Malgré les revers, une étape historique a été atteinte pour les Iraniennes lorsque Ahmadinejad a nommé Marzieh VahidDastjerdi ministre de la Santé, contre toute attente et malgré les objections des autorités religieuses, faisant d’elle la première et unique femme à avoir été ministre sous la République islamique.

En 2013, la victoire écrasante d’Hassan Rohani, qui avait mené une campagne présidentielle avec la promesse d’apporter l’égalité pour les femmes, l’espoir a été renouvelé pour les militants des droits de l’homme.

Bien que ces changements n’aient pas été aussi radicaux qu’attendus par certains, Rohani a fait quelques progrès dans l’expansion lente des libertés sociales et des possibilités d’emploi pour les femmes. Son administration est devenue la première de la République islamique à nommer des femmes à des postes de haut niveau tels qu’ambassadrice, porte-parole du ministère des Affaires étrangères, gouverneure, entre autres.

De plus, l’Iran a approuvé en octobre 2019 un projet de loi attendu depuis dix ans accordant aux femmes le droit de transmettre leur nationalité à leurs enfants nés de mariages avec des étrangers.

Malgré les progrès réalisés par les Iraniennes au cours des quatre dernières décennies, le classement international du pays en matière d’égalité des sexes reste parmi les plus bas.

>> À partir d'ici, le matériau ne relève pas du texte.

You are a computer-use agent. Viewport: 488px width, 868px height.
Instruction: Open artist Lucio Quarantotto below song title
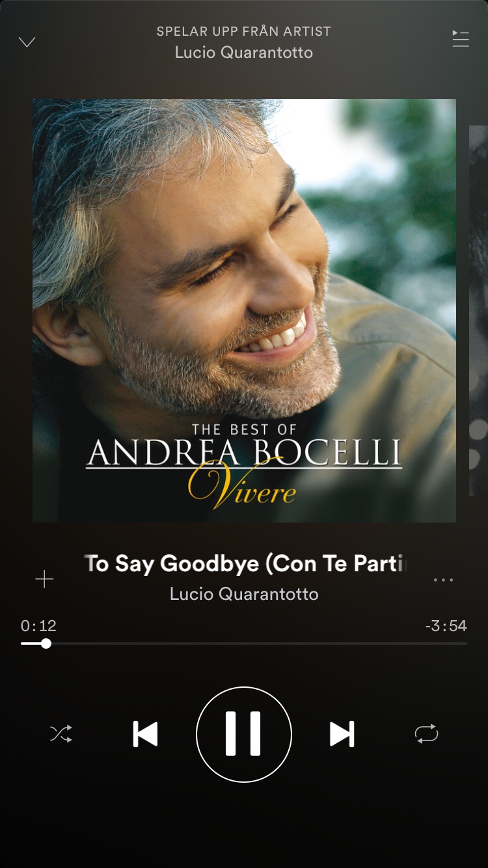tap(244, 594)
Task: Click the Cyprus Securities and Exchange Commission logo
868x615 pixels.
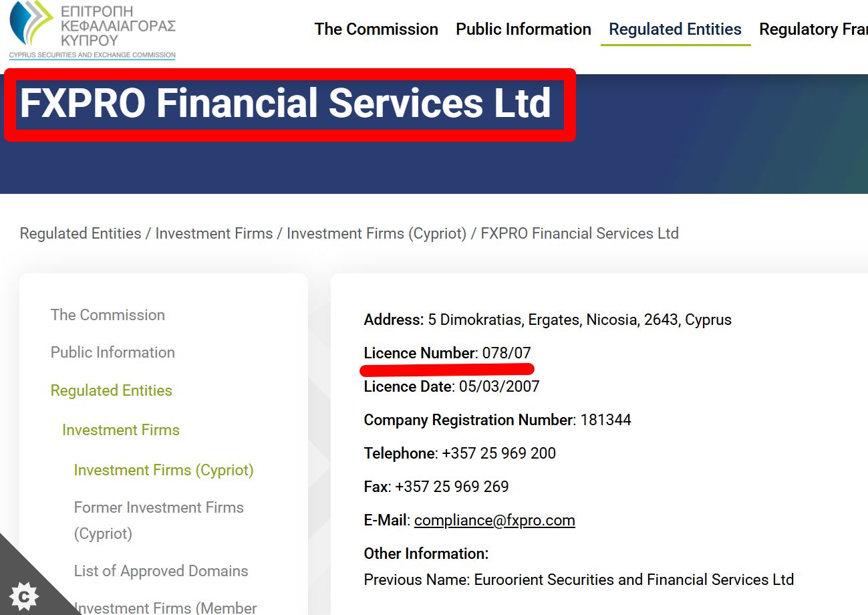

Selon le Global Gender Gap Report 2021 du Forum économique mondial, l’Iran se classe 150e sur 156, ce qui en fait l’un des pays présentant les écarts économiques entre les sexes les plus importants avec l’Inde, le Pakistan, la Syrie, le Yémen, l’Irak et l’Afghanistan.

L’avenir des droits des femmes

« Khazali et Raïssi pensent d’abord et avant tout aux “épouses et mères” et proposeront probablement des politiques similaires à celles que nous avons vues pendant la présidence d’Ahmadinejad : le hijab obligatoire sera appliqué plus strictement et les femmes seront plus intensément contrôlées dans les espaces publics », redoute Sussan Tahmasebi, directrice de Femena, une organisation qui œuvre pour la promotion des droits des femmes au Moyen-Orient et en Asie occidentale.

Fatemeh Hasani, sociologue et militante de la condition féminine à Téhéran, abonde dans ce sens.

« Nous craignons, comme à l’époque d’Ahmadinejad, non seulement de ne pas faire de progrès, mais aussi d’essuyer de sérieux revers », indique-t-elle à MEE.

​Entre violences et revendications : quelle place pour les femmes en Iran ?

 

En ce qui concerne les perspectives des droits des femmes dans les années à venir, Sussan Tahmasebi ajoute que « les femmes seront encouragées par des mesures incitatives et dissuasives à choisir le mariage et la maternité plutôt qu’une carrière et le célibat ».

Cependant, poursuit-elle, en raison des graves difficultés économiques du pays, « ces politiques seront difficiles à vendre aux femmes et financièrement difficiles à mettre en œuvre pour le gouvernement ».

Alors que le taux de chômage des femmes dans le pays s’élève à 27,8 %, environ 71 % de toutes les femmes diplômées restent sans emploi. Selon Hasani, les femmes constituent près de la moitié de la population du pays et le gouvernement ne peut pas facilement ignorer leurs demandes et leurs besoins sans conséquences importantes.

La recherche de l’égalité dans l’économie et sur le marché du travail pourrait être une demande majeure pour les nombreuses années à venir, mais il y en a beaucoup d’autres, en particulier chez la jeune génération, qui aspire à plus de libertés sociales en plus du droit de travailler.

« Il existe des écarts fondamentaux entre les demandes réelles des femmes et ce qui est fait par les décideurs socioculturels », explique Fatemeh Hasani, ajoutant que ces écarts « pourraient avoir des conséquences majeures pour la société s’ils ne sont pas correctement traités ».